King Solomon's Mines, by H. Rider Haggard

Chapter 18

We Abandon Hope

I can give no adequate description of the horrors of the night which followed. Mercifully they were to some extent mitigated by sleep, for even in such a position as ours wearied nature will sometimes assert itself. But I, at any rate, found it impossible to sleep much. Putting aside the terrifying thought of our impending doom — for the bravest man on earth might well quail from such a fate as awaited us, and I never made any pretensions to be brave — the silence itself was too great to allow of it. Reader, you may have lain awake at night and thought the quiet oppressive, but I say with confidence that you can have no idea what a vivid, tangible thing is perfect stillness. On the surface of the earth there is always some sound or motion, and though it may in itself be imperceptible, yet it deadens the sharp edge of absolute silence. But here there was none. We were buried in the bowels of a huge snow-clad peak. Thousands of feet above us the fresh air rushed over the white snow, but no sound of it reached us. We were separated by a long tunnel and five feet of rock even from the awful chamber of the Dead; and the dead make no noise. Did we not know it who lay by poor Foulata’s side? The crashing of all the artillery of earth and heaven could not have come to our ears in our living tomb. We were cut off from every echo of the world — we were as men already in the grave.

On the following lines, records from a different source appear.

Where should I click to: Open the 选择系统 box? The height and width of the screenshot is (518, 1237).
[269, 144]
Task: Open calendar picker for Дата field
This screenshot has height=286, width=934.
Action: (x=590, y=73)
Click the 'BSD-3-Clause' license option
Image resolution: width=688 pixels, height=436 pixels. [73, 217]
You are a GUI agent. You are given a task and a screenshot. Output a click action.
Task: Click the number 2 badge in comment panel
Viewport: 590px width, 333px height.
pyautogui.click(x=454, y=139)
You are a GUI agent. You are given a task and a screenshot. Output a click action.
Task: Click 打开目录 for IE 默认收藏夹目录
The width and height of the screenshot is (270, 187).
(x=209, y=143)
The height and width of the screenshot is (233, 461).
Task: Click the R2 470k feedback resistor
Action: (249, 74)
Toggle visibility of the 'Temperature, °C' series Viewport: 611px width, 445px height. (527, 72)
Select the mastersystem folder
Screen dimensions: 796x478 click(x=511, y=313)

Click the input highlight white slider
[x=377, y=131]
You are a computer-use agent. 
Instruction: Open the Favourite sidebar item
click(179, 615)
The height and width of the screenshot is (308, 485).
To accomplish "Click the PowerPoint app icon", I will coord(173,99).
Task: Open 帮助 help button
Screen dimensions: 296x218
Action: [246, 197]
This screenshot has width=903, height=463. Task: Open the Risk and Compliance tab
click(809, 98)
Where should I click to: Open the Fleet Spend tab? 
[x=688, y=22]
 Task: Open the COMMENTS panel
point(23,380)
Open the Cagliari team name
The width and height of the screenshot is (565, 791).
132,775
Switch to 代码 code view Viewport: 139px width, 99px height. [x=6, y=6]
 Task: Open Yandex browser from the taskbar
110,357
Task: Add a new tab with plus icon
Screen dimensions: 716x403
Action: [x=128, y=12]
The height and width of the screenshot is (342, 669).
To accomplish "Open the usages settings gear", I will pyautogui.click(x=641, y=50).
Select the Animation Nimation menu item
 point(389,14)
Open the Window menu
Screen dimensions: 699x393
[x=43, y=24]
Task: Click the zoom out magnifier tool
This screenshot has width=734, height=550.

Then the irony of the situation forced itself upon me. There around us lay treasures enough to pay off a moderate national debt, or to build a fleet of ironclads, and yet we would have bartered them all gladly for the faintest chance of escape. Soon, doubtless, we should be rejoiced to exchange them for a bit of food or a cup of water, and, after that, even for the privilege of a speedy close to our sufferings. Truly wealth, which men spend their lives in acquiring, is a valueless thing at the last.

And so the night wore on.

“Good,” said Sir Henry’s voice at last, and it sounded awful in the intense stillness, “how many matches have you in the box?”

“Eight, Curtis.”

“Strike one and let us see the time.”

He did so, and in contrast to the dense darkness the flame nearly blinded us. It was five o’clock by my watch. The beautiful dawn was now blushing on the snow-wreaths far over our heads, and the breeze would be stirring the night mists in the hollows.

“We had better eat something and keep up our strength,” I suggested.

“What is the good of eating?” answered Good; “the sooner we die and get it over the better.”

“While there is life there is hope,” said Sir Henry.

Accordingly we ate and sipped some water, and another period of time elapsed. Then Sir Henry suggested that it might be well to get as near the door as possible and halloa, on the faint chance of somebody catching a sound outside. Accordingly Good, who, from long practice at sea, has a fine piercing note, groped his way down the passage and set to work. I must say that he made a most diabolical noise. I never heard such yells; but it might have been a mosquito buzzing for all the effect they produced.

After a while he gave it up and came back very thirsty, and had to drink. Then we stopped yelling, as it encroached on the supply of water.

So we sat down once more against the chests of useless diamonds in that dreadful inaction which was one of the hardest circumstances of our fate; and I am bound to say that, for my part, I gave way in despair. Laying my head against Sir Henry’s broad shoulder I burst into tears; and I think that I heard Good gulping away on the other side, and swearing hoarsely at himself for doing so.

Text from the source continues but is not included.